(no title)
erlkonig | 2 years ago
Converting code into multithreaded code tends to make it harder to test and debug FOREVER, as well as being more limited by default for certain system resources than a multi-process solution. Viewing and managing threads from the outside is harder, and killing a rogue thread is much more likely to crash a MT solution than killing a process in a typical resilient MP solution. Above all else, I need a database to be utterly reliable (or as close to it as possible) - including being able to back off in a mature fashion in cases of memory exhaustion (I have overcommit disabled to restore classical memory handling, i.e. malloc() can fail), and file system exhaustion. MT throws a wrench through most of the workings of a complex program, and unless some specific gain can be identified that compensates for adding complexity and fragility to virtually any change going forward, then... um... why? I read a bit "well, the other guys are doing it" handwaving:
"Other large projects have gone through this transition.
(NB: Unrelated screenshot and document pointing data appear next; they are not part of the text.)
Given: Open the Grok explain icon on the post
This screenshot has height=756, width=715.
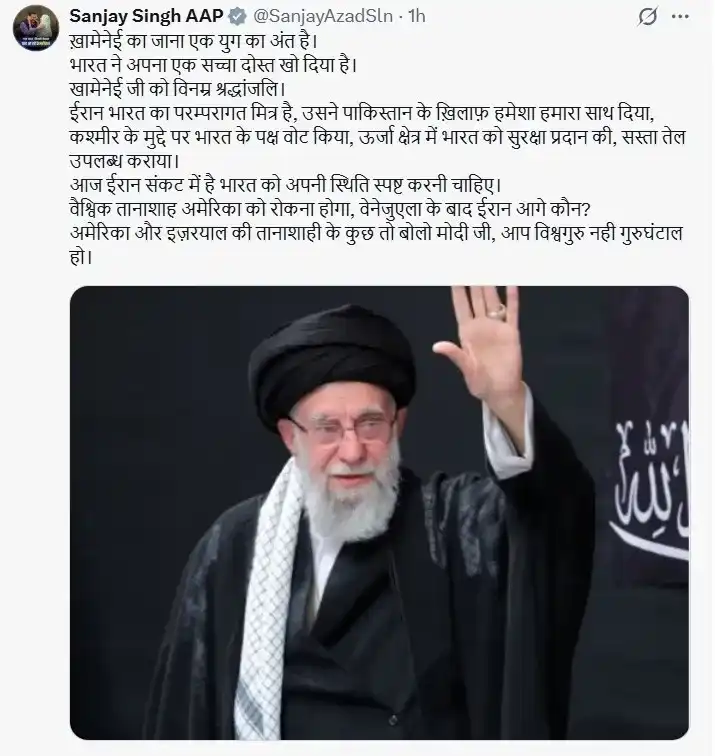Looking at the screenshot, I should point(647,17).
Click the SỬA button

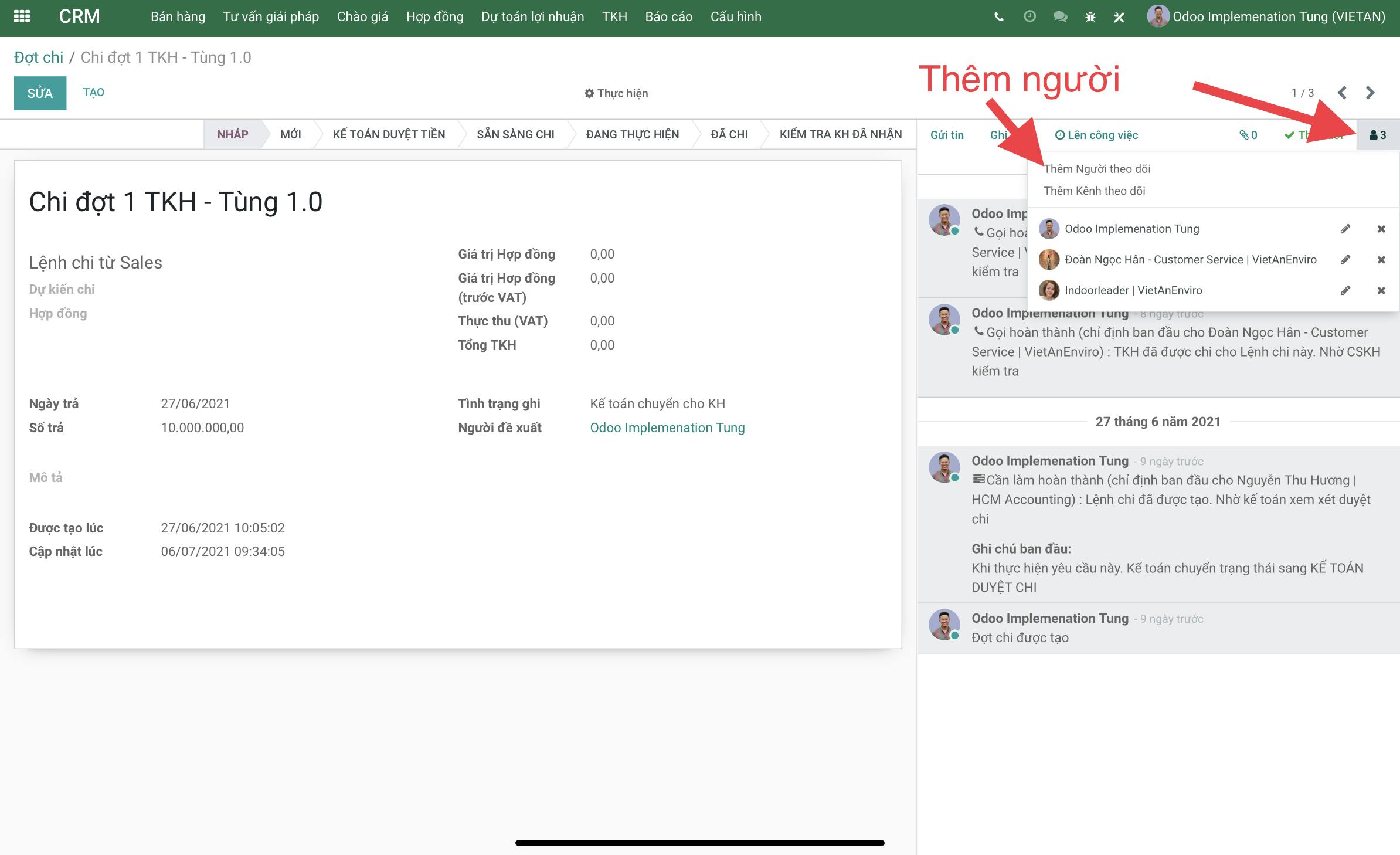click(40, 93)
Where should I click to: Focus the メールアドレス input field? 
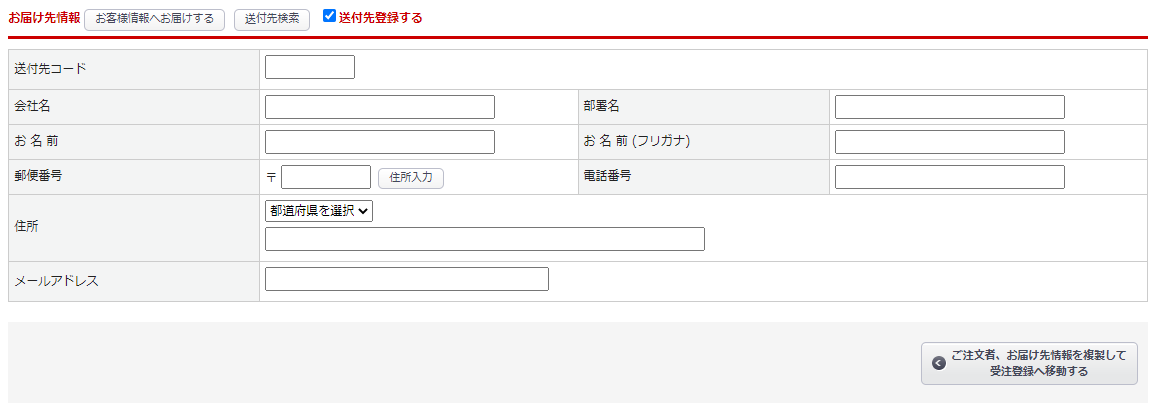coord(406,279)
It's not easy, but it's a lot easier now than it was
10 years ago. The platform and compiler support is
there now, all libraries have thread-safe
interfaces, etc."
But that isn't a functional gain. And: "I don't expect you or others to buy into any
particular code change at this point, or to
contribute time into it. Just to accept that it's a
worthwhile goal. If the implementation turns out to
be a disaster, then it won't be accepted, of course.
But I'm optimistic."
But this is NOT a worthwhile goal. Fun, perhaps. Diverting or challenging, perhaps. A disaster, quite possibly. But without identifying a goal that can only be achieved by walking into the multithreading pit, the project is a waste of time for end users. Possibly a growth experience for the experimenters, regardless of whether successful.
perrygeo|2 years ago
The big functional gain would be better connection handling. The current process-per-connection model has overhead and it's pretty common to see large database instances with double-digit max connection limits. Because connections are expensive and in (artificially) limited supply, application developers work around the limitations with connection pooling and/or proxy services.
Theoretically, a multi-threaded postgres could easily deal with thousands of concurrent connections - not just a performance improvement but a game changer in terms of application developer UX. When connections are cheap, the application just connects when it needs to communicate, no pgbouncer or connection pools needed.
I have no idea if the multi-threading proposal here is viable, but if it can make connections easier to manage it might be worth it.
ttfkam|2 years ago
https://www.citusdata.com/blog/2020/10/25/improving-postgres...
rektide|2 years ago
The author starts by citing a decent variety of sources to have already expressed interest here, who see this as progress.
Migrating a bunch of per-process global variables to have scope (per thread or per session) may be risky, but gee, it just sounds like vaguely reasonable architecture to have these days to me.
erlkonig|2 years ago
I'm not trying to win an argument or anything here, I'm just highlighting from my and others' experiences that multithreading is a tradeoff not to be made casually. It makes some things faster, especially if not I/O bound, but it also increases dev and debug cost, and reduces the number of developers who can assist. That downside tends to permanent.
unknown|2 years ago
[deleted]